Gargi:  'Salutation  to  you,  Yajnavalkya. I am  satisfied  with your answer. But now, my second question.' Yajnavalkya: 'Ask, O Gargi.'
Gargi: 'What pervades the unmanifested ether?
Yajnavalkya: 'O Gargi, the knowers of Brahman describe It as undecaying and unchanging.They say Brahman has no dimensions nor has it any colour. It is utterly unlike earth, water, air, fire or ether.It is partless, is neither internal nor external. Unlike the body and mind It has no organs.' Thus indicating the attributeless  nature  of  Brahman,  Yajnavalkya  proceeded  to  say how it nevertheless is the support and substratum of the entire manifested universe.
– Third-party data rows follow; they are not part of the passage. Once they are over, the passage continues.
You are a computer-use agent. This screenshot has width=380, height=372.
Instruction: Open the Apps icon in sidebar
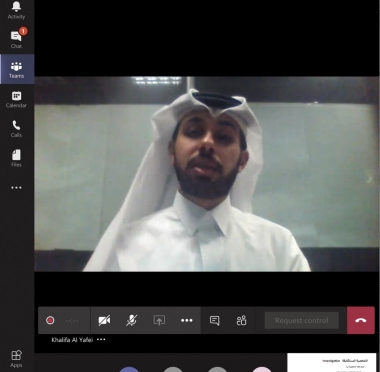click(x=16, y=359)
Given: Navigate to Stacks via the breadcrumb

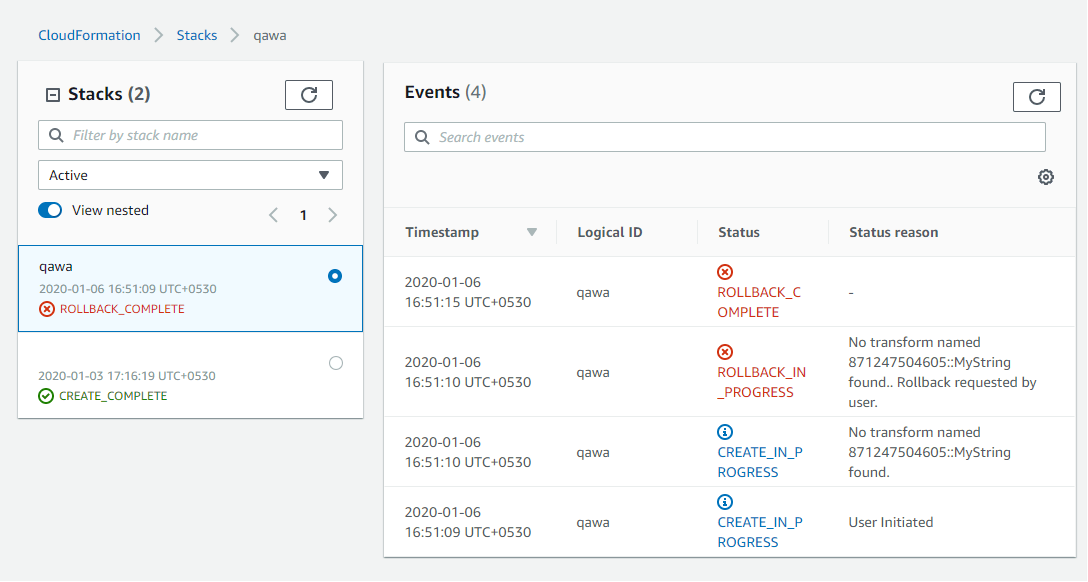Looking at the screenshot, I should point(196,34).
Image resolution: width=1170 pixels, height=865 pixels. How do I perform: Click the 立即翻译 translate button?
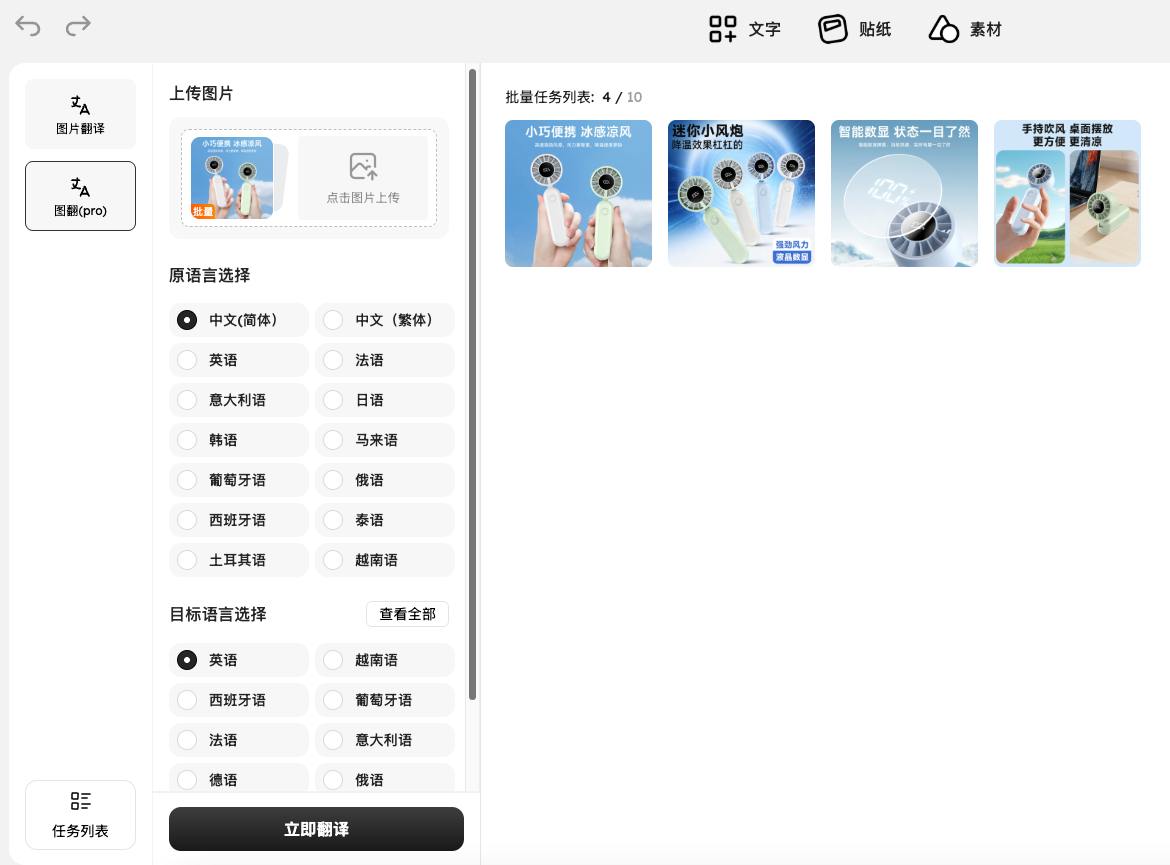coord(316,829)
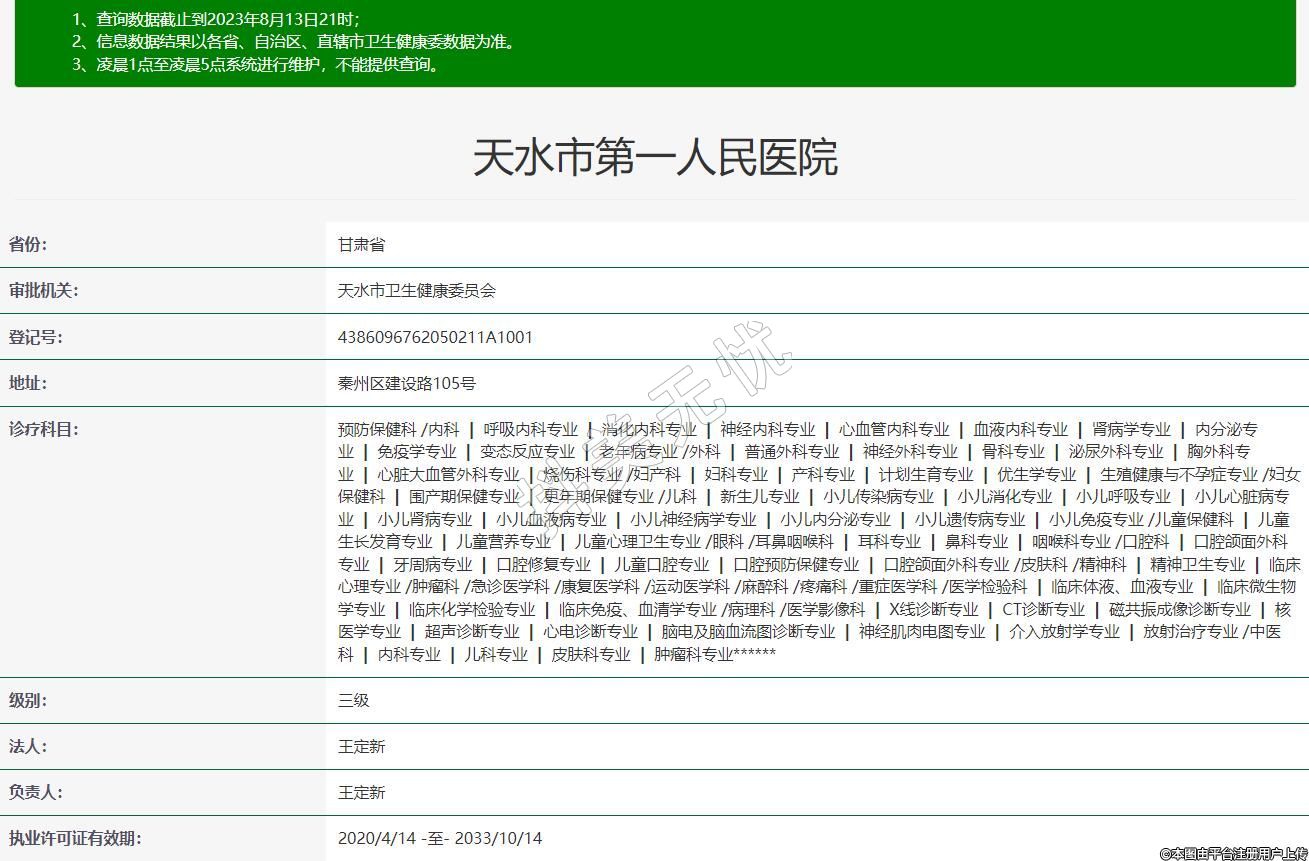Click the notice about the 2023年8月13日 data cutoff
This screenshot has height=861, width=1309.
(x=216, y=19)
Said he, 'By the supreme command of this imperishable Being the sun and the moon keep their courses, the earth and sky remain apart, the illusion of time in all its subtle divisions is experienced, the rivers maintain their courses and the mountains tower over everything  else. All beings, O  Gargi,  even  the  departed  souls, depend on Brahman for their sustenance.'

Yajnavalkya  then  exhorted  Gargi  to  know  the  truth  of Brahman  by  praising  it:  'O  Gargi,  all  the  merits  derived  by  the performance  of  sacrifice  are  evanescent,  Brahman  alone  is imperishable.  One  who  leaves  this  world  after  gaining  the knowledge of Brahman, he alone is a blessed soul, all the others are all miserable slaves.'

But the knowledge of Brahman cannot be gained for the asking. It is extremely subtle. To impress this fact on Gargi's mind, Yajnavalkya says next, 'O Gargi, this Immutable One is not the object of sight, of hearing, of the mind or of the intellect, It Itself is  the  Seer,  the  Hearer,  the  Thinker  and  the  Knower. It is Consciousness itself. It is all-pervading and sees through all eyes, hears through all ears, thinks through all minds, knows through all  intellects.  Indeed,  It  pervades  all elements  from  the  earth  to the unmanifested ether'. The above words so authoritatively spoken by the great sage had silenced all her doubts. And with that magnanimity that characterises  great  minds,  she  concluded  her  debate  with  the following words: 'Venerable Brahmanas, you should consider it a great thing if you can get away by saluting Yajnavalkya. I am convinced  that  he  stands  supreme  amongst  you  all  in  the knowledge  of  Brahman.'  So  saying  the  daughter  of  Vacaknu ceased talking.